---- Page excerpt

Research Article (Open access)

SSR Inst. Int. J. Life Sci., 8(4): 3044-3052, July 2022

Prevalence and Antimicrobial Susceptibility Pattern of Pathogens Isolated from Different Age Groups with Urinary Tract Infection at Tangail, Bangladesh


Mohammad Zakerin Abedin1*, Farjana Akter Koly2, Md. Babul Aktar1, Muhammad Irfanul Islam1, Md. Anisur Rahaman1, Md. Easin Arfat2, Noor-E-Kashif Farnaz2, Md. Oyes Quruni3, Sajjad Hossen Chowdhury4, Rubait Hasan5, Jamiatul Husna Shathi5, Abdullah Aktar Ahmed1


1Department of Microbiology, School of Biomedical Sciences, Khwaja Yunus Ali University, Sirajganj, Bangladesh

2Department of Microbiology, University of Chittagong, Chittagong, Bangladesh

3Department of Pathology, Shekh Hasina Medical College, Tangail, Bangladesh

4Faculty of Basic Medical and Pharmaceutical Science, University of Science and Technology Chittagong, Bangladesh

5Department of Biochemistry and Biotechnology, Khwaja Yunus Ali University, Sirajganj, Bangladesh


*Address for Correspondence: Mohammad Zakerin Abedin, Assistant Professor & Head, Department of Microbiology, School of Biomedical Sciences, Khwaja Yunus Ali University, Sirajganj, Bangladesh



ABSTRACT- Background: Urinary tract infections (UTIs) are commonly detected in several hospitals and typical medical health centres. The antibiotic policy must be updated based on current knowledge about causative agents and their antibiotic susceptibility patterns. The goal of this study was to find out exactly how frequently microbes cause urinary infections and their antibiotic susceptibility patterns.

Methods: Mid-stream urine samples were analyzed microscopically for a routine examination, and bacterial pathogens were isolated by conventional culture method using Chromogenic UTI media and MacConkey agar culture media. A group of biochemical parameters were utilized for bacterial identification and characterization. Finally, in vitro antimicrobial susceptibility was performed by the Kirby- Bauer disc diffusion methods against 14 commercially available antibiotics.

Results: A total of 1288 clinical samples from UTI patients were obtained aseptically, with 398 showing positive growth with a range of bacteria. Females have a higher prevalence of UTI than males. E. coli was the most common pathogen found (82.86%), followed by Enterococcus faecalis (8.44%), Klebsiella pneumoniae (5.63%), Pseudomonas aeruginosa (2.81%), and Proteus mirabilis (0.26%). The majority of the bacteria had a high sensitivity to Meropenem (98.25%); moderate sensitivity to Amoxicillin, Azithromycin, Ciprofloxacin, Gentamicin, Levofloxacin, Ceftriaxone, Cefepime, and Nitrofurantoin; and low sensitivity (20%) to Cefixime, Cephradine, Cefuroxime, Clindamycin, and Trimethoprime.

Conclusion: These findings have clinical and epidemiological implications, improving study to identify causative pathogens and pathogen sensitivity patterns in urinary tract infections, as well as clinicians' knowledge of how to choose the best antibiotics and, ultimately, contributing to patient diagnosis and treatment.

--------
---- Data section

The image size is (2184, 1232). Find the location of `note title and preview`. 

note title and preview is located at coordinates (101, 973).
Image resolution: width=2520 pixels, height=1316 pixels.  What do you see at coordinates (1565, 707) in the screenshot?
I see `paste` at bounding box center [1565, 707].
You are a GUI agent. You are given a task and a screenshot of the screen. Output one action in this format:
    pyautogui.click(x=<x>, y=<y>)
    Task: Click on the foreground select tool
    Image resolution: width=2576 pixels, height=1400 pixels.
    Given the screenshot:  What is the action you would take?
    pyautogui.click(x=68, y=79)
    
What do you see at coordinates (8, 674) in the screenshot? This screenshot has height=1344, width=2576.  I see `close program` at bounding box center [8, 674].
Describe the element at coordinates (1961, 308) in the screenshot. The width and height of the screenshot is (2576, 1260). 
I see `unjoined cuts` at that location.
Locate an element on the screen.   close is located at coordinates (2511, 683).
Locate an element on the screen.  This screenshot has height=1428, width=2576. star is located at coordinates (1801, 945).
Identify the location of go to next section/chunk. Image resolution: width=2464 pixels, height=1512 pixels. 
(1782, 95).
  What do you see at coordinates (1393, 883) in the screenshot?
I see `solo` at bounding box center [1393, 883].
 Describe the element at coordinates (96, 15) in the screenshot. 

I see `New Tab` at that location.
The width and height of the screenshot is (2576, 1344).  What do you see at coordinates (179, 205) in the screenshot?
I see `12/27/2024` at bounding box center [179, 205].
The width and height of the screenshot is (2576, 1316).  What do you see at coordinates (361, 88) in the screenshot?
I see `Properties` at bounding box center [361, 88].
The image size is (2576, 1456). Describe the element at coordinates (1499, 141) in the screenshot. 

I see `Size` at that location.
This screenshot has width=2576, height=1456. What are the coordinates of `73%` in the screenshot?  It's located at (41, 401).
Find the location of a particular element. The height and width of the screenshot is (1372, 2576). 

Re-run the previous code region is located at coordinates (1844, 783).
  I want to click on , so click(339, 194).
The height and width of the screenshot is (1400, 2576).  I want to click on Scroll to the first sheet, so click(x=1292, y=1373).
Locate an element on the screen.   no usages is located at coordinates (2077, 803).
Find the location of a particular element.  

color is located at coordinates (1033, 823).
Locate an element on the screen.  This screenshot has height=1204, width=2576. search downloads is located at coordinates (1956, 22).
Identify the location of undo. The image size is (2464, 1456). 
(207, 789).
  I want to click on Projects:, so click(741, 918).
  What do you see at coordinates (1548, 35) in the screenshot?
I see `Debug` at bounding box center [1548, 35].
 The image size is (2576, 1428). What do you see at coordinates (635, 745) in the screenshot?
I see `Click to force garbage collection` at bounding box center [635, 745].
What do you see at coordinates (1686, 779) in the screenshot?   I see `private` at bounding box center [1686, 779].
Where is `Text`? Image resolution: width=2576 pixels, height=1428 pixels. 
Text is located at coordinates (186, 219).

--------

Exercise goal: In the abstract on urinary tract infections in Tangail, how many of the 1288 clinical samples showed positive bacterial growth?

Final answer: 398 samples showed positive growth.